Heather explained the need for mutual respect of opinions and experiences. In order to know the black experience, non-minority students need to have open discussions.
"When you're interacting with a minority and you want to learn, just ask," Heather said. "I prefer you ask and take it from the horse's mouth rather than just have your own presumptions."
First-year business accounting student Zacheus Magwood gave his reaction to President Pastides' letter regarding the yearbooks.
"It was comforting to see how fast they responded, but it was more like a Band-Aid for a broken arm," Magwood said.
Although he believes race relations at USC have improved in the past few years, Magwood still experiences racism at the university. He described an incident where the N-word was written on his whiteboard outside his room in his residence hall.

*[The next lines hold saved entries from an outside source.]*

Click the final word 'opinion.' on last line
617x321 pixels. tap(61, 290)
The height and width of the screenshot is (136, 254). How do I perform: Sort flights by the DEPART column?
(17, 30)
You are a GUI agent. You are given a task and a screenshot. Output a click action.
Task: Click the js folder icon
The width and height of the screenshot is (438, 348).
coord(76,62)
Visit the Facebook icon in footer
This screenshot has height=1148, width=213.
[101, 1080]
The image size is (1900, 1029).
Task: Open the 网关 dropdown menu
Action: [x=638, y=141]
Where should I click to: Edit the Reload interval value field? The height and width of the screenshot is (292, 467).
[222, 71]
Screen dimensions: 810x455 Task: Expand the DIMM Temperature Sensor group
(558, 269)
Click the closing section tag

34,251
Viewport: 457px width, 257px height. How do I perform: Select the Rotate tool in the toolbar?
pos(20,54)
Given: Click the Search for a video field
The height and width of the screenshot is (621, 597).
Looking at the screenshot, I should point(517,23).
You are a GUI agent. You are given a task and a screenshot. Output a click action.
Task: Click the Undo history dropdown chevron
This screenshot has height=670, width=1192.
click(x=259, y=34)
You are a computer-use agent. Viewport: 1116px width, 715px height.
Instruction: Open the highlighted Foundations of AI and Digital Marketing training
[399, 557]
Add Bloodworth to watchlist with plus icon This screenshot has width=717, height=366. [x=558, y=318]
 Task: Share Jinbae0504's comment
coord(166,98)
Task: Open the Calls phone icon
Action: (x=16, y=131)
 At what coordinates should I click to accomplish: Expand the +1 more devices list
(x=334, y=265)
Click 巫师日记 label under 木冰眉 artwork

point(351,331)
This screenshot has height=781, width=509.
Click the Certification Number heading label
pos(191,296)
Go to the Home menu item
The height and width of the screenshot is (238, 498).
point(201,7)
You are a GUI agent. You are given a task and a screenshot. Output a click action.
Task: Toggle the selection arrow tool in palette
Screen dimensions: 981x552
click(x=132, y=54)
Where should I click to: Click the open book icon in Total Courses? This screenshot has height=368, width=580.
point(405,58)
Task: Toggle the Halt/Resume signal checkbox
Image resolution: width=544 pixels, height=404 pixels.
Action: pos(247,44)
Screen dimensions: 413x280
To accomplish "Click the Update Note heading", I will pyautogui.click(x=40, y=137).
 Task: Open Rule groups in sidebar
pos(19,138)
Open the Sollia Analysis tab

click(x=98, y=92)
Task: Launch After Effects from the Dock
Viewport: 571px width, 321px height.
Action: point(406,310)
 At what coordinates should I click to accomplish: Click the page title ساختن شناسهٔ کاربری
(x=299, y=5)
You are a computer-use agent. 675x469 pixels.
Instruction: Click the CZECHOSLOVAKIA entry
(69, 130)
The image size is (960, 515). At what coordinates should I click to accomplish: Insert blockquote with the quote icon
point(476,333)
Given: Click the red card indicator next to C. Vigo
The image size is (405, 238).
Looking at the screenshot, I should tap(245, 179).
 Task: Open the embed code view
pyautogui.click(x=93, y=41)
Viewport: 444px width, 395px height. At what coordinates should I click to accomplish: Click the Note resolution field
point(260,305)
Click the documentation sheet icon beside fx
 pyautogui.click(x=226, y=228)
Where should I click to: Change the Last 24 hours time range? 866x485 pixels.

Fourth-year chemistry student Tamera Sullivan described the micro-aggressions that exist on campus, including some where students will mumble slurs at others in passing. She believes some ways to combat this and move forward is through leadership, acknowledgment of these issues and more collaboration among student organizations.
"I feel like at least everyone on campus is involved in at least one organization and that collaboration among student organizations would be very beneficial," Sullivan said.
She said she hopes that the university's next president will be as proactive as Pastides in promoting diversity and inclusion in finding direct ways to communicate with the student body.
“People are still hurt. They are hurt when they feel excluded. They are hurt when they are feeling some kind of racial bias," Treadwell said, "but you gotta walk through it and walk toward it and address it, and nobody can do that but each one of us.”